> **What to work on**
Render the material between the lines holding "Locate an element" and "center [80, 76].", inclusive, as a two-column CSV with the headers request and response. Give each request its own row, with its text and its answer each in a single quoted field, line breaks turned into spaces, and the pictures left out.

> **Dataset entries**

----

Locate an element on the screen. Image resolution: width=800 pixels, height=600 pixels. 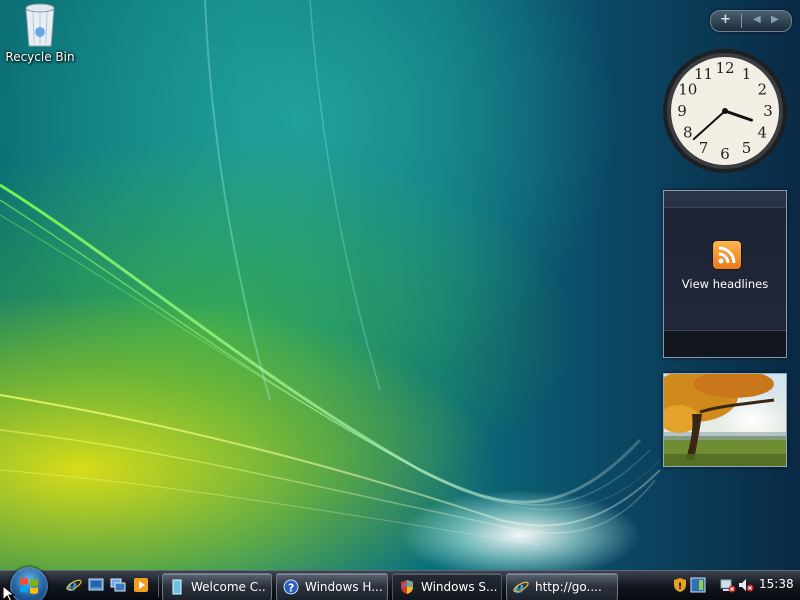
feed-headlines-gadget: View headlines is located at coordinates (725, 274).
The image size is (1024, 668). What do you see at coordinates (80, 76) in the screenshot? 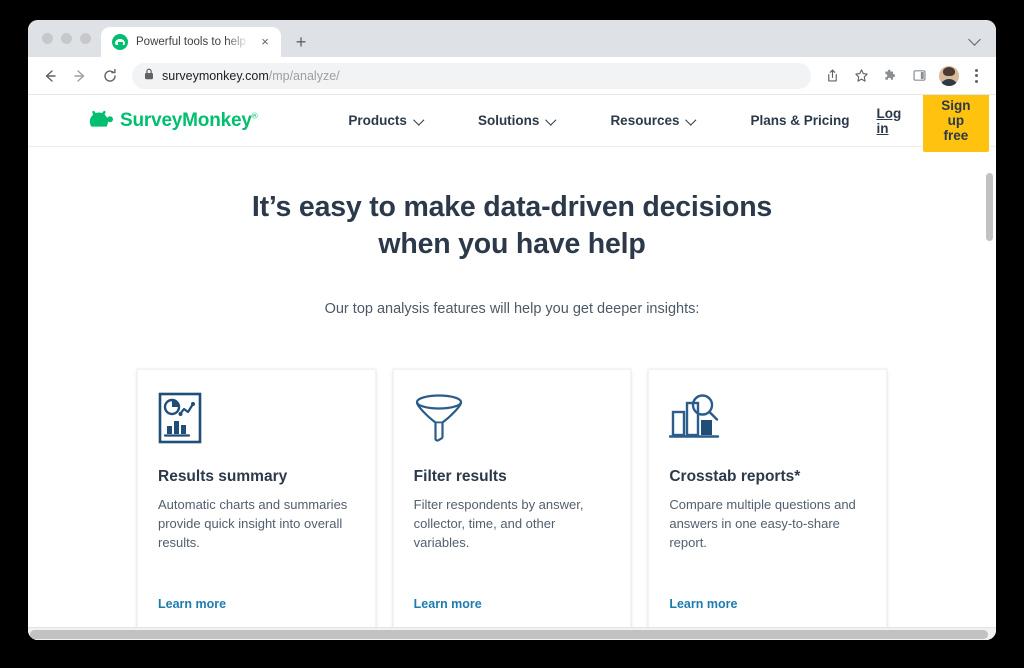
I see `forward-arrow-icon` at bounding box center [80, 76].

----

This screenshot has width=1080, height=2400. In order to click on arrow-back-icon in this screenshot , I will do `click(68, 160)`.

----

> **Answer to the exercise**
request,response
"Locate an element on the screen. Image resolution: width=800 pixels, height=600 pixels.","feed-headlines-gadget: View headlines is located at coordinates (725, 274)."
"The image size is (1024, 668). What do you see at coordinates (80, 76) in the screenshot?","I see `forward-arrow-icon` at bounding box center [80, 76]."